(Item coordinate data)
************

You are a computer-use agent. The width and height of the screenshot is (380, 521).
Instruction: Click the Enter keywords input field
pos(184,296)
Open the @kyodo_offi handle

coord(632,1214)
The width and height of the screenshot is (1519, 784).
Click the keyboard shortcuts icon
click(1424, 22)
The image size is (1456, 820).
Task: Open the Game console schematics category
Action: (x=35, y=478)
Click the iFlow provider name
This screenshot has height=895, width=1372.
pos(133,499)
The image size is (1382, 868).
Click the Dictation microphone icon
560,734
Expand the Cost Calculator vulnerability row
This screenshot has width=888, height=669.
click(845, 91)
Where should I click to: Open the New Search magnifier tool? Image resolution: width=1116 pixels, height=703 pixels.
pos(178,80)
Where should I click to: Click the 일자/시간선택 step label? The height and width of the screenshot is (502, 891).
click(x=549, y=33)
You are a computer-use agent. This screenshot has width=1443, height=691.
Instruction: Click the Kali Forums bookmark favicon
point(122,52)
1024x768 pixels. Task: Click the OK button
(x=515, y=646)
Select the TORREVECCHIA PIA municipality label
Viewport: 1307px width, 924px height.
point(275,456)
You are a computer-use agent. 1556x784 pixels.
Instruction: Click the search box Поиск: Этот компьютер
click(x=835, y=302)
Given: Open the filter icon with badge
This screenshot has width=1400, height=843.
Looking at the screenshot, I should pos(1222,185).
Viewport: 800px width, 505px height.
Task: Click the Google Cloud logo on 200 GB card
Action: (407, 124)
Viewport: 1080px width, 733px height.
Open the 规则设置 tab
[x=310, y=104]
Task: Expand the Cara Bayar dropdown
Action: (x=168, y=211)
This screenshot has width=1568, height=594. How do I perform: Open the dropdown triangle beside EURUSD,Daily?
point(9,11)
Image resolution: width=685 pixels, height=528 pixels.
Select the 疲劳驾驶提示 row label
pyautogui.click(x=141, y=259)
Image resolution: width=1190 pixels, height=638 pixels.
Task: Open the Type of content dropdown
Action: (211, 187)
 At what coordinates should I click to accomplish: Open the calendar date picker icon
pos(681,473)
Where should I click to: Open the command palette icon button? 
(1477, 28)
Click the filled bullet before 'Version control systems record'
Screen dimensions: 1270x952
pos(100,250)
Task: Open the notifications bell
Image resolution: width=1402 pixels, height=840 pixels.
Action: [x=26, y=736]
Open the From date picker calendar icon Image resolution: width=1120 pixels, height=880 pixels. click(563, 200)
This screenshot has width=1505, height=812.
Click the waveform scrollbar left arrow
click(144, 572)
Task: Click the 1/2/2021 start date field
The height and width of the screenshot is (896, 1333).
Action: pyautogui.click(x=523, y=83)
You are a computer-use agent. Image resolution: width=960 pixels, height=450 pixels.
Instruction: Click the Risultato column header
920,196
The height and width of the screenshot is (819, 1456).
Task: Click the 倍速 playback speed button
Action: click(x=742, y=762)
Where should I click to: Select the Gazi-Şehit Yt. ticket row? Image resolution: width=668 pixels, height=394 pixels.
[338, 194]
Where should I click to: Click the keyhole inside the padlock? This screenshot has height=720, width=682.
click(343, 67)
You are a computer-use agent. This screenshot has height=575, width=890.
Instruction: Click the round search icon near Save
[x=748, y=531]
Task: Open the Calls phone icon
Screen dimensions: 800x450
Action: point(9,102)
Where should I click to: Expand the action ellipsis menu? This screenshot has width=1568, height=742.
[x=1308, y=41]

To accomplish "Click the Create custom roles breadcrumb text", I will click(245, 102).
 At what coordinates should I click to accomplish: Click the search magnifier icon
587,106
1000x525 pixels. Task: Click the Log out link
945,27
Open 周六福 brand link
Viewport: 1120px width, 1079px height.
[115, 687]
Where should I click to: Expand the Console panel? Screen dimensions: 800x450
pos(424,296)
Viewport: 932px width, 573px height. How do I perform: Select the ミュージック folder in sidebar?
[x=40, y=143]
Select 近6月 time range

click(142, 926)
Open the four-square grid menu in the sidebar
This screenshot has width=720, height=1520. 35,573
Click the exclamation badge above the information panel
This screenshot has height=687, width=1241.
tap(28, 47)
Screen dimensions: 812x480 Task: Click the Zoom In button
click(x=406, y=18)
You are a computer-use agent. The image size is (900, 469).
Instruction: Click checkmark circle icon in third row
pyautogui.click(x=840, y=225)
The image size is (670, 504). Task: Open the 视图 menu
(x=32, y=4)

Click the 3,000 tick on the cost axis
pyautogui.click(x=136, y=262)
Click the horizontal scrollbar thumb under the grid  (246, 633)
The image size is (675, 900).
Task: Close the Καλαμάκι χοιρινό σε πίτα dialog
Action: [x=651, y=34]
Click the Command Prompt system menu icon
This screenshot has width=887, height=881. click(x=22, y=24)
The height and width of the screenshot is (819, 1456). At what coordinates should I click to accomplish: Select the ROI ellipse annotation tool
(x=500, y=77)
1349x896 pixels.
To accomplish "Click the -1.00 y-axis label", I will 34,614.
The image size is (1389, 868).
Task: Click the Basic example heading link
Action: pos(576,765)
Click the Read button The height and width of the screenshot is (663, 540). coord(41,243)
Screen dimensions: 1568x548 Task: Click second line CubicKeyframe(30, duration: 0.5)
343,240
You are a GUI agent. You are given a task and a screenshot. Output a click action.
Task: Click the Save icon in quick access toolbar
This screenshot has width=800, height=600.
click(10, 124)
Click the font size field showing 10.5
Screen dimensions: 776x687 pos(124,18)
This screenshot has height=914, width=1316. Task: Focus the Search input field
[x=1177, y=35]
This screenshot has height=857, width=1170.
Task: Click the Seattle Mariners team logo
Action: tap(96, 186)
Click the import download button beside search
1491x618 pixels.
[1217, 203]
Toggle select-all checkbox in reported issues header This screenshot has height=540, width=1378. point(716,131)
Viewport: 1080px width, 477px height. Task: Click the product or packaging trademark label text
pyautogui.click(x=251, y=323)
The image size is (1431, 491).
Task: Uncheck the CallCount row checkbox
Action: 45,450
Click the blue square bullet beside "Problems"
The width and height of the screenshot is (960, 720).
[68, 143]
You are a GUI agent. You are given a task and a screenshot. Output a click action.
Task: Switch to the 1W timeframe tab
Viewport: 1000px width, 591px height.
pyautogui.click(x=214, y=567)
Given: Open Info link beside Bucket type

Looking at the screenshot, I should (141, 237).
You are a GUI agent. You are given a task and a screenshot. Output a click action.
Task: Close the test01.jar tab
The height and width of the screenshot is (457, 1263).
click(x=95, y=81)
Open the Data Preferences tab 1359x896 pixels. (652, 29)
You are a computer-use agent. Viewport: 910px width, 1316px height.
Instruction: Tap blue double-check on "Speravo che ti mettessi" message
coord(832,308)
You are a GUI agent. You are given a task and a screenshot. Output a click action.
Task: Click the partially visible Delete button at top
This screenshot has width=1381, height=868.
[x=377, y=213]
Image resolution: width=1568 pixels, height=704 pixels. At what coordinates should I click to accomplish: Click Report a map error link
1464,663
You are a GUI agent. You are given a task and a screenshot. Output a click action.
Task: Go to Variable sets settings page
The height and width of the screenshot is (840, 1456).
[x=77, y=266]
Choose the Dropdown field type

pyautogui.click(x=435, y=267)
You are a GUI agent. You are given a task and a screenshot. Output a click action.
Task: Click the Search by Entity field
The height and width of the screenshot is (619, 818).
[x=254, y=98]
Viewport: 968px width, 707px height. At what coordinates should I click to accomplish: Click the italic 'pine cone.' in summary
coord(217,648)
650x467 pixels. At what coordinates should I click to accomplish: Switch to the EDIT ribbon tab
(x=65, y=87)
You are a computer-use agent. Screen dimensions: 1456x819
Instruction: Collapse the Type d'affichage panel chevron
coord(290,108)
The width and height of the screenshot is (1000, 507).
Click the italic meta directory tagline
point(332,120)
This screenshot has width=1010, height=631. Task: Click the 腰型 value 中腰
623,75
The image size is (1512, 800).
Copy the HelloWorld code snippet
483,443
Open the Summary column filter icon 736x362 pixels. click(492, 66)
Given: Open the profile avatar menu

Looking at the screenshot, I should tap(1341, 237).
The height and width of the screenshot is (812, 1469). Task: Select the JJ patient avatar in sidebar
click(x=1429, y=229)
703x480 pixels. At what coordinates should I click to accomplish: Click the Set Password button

************

◆ STATED PROBLEM
Repeat the lines starting at the one containing "has height=575, width=890." and ending at the one containing "pyautogui.click(x=136, y=262)".

◆ SOLUTION BELOW
You are a computer-use agent. This screenshot has height=575, width=890.
Instruction: Click the round search icon near Save
[x=748, y=531]
Task: Open the Calls phone icon
Screen dimensions: 800x450
Action: point(9,102)
Where should I click to: Expand the action ellipsis menu? This screenshot has width=1568, height=742.
[x=1308, y=41]

To accomplish "Click the Create custom roles breadcrumb text", I will click(245, 102).
 At what coordinates should I click to accomplish: Click the search magnifier icon
587,106
1000x525 pixels. Task: Click the Log out link
945,27
Open 周六福 brand link
Viewport: 1120px width, 1079px height.
[115, 687]
Where should I click to: Expand the Console panel? Screen dimensions: 800x450
pos(424,296)
Viewport: 932px width, 573px height. How do I perform: Select the ミュージック folder in sidebar?
[x=40, y=143]
Select 近6月 time range

click(142, 926)
Open the four-square grid menu in the sidebar
This screenshot has width=720, height=1520. 35,573
Click the exclamation badge above the information panel
This screenshot has height=687, width=1241.
tap(28, 47)
Screen dimensions: 812x480 Task: Click the Zoom In button
click(x=406, y=18)
You are a computer-use agent. The image size is (900, 469).
Instruction: Click checkmark circle icon in third row
pyautogui.click(x=840, y=225)
The image size is (670, 504). Task: Open the 视图 menu
(x=32, y=4)

Click the 3,000 tick on the cost axis
pyautogui.click(x=136, y=262)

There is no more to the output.